Entonces, de un envión, disparaba los pies
hacia afuera y saltaba del aire hasta la tierra.
Yo fui también, antaño, un columpiador de árboles;
muy a menudo sueño en que volveré a serlo,
cuando me hallo cansado de mis meditaciones,
y la vida parece un bosque sin caminos
donde, al vagar por él, sentirnos en la cara
ardiente el cosquilleo de rotas telarañas,
y un ojo lagrimea a causa de una brizna,
y quisiera alejarme de la tierra algún tiempo,
para luego volver y empezar otra vez.
Que jamás el destino, comprendiéndome mal,
me otorgue la mitad de lo que anhelo
y me niegue el regreso. Nada hay, para el amor,
como la tierra; ignoro si existe mejor sitio.
Quisiera encaramarme a un abedul, trepar,
por las ramas oscuras del blanquecino tronco
y subir hacia el cielo, hasta que el abedul,
doblándose vencido, me volviese a la tierra.
Subir y regresar sería muy hermoso.
Pues hay cosas peores en la vida que ser
un columpiador de árboles.

REPARACION DEL MURO

Algo hay que no es amigo de los muros,
que hincha la tierra helada y los socava,
que arroja al sol las piedras desde el borde
y abre brechas por donde caben dos.
Los cazadores ya son otra cosa:
he seguido sus pasos, reparando,
donde no han dejado piedra sobre piedra
persiguiendo el conejo en su guarida
por alegrar la jauría. Las otras brechas
nadie las ve formar, ni hay rumor de ellas,
pero ahí estan cuando hay que repararlas.
Se lo anuncio al vecino tras la cuesta;
un dia, en la linea divisora,
nos encontramos a rehacer el muro.
Lo formamos entre ambos, paso a paso.
A cada cual las piedras que le tocan,
las ovaladas, las bolas tan redondas
que cuesta hechizos fijarlas en su puesto:
"No se muevan hasta vernos las espaldas!"

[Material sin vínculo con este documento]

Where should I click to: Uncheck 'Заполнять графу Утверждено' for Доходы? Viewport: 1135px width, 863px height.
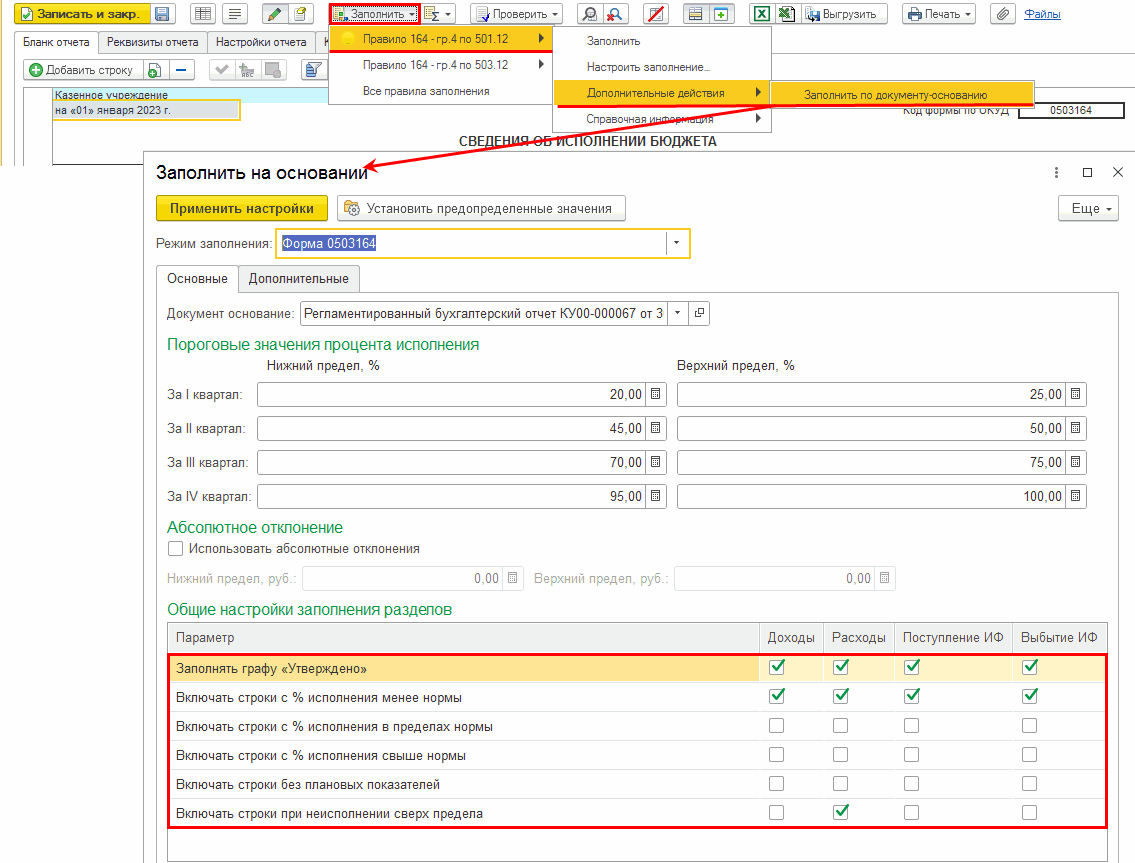click(x=776, y=667)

Se destrozan los dedos con asirlas.
Cierto, es juego campestre, como tantos,
uno contra uno. A más no viene:
donde vivimos no hace falta muro:
lo suyo es pino, lo mío manzanares.
Mis manzanos, le digo, no amenazan
comerse las piñas de sus pinos.
Solo responde, "Buen muro, buen vecino."
La primavera me azuza, y me pregunto
si quizás le penetro el pensamiento:
"Por qué hace buen vecino? No se trata
de donde hay vacas? Pero aquí no hay vacas.
Antes de levantarlo, yo quisiera
saber a quién incluyo, a quién excluyo,
a quién, quizás, ofendo con el muro.
Algo hay que no es amigo de los muros,
que quiere derrumbarlos." Pienso "duendes,"
pero no hay tales duendes, y quisiera
que él le pusiera nombre. Allá lo veo,
con una piedra empuñada en cada mano,
como un salvaje troglodita armado.
La sombra en que se mueve me parece
más que sombra de selvas o de ramas.
No indaga el estribillo de su padre,
y tanto le place haberlo recordado
que repite, "Buen muro, buen vecino."